◆ Work required ◆
Which of the lines in the records below hold the string "Bronze"? Copy every one of them.
Supplied data section start
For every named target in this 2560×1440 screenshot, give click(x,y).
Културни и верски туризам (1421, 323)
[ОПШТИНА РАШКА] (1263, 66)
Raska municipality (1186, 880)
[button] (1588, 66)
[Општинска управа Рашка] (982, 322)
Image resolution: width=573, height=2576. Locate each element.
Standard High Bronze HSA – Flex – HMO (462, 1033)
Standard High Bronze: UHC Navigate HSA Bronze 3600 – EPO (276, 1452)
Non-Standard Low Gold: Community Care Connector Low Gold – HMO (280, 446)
Supplied data section end
◆ Solution to this problem ◆
Standard High Bronze HSA – Flex – HMO (462, 1033)
Standard High Bronze: UHC Navigate HSA Bronze 3600 – EPO (276, 1452)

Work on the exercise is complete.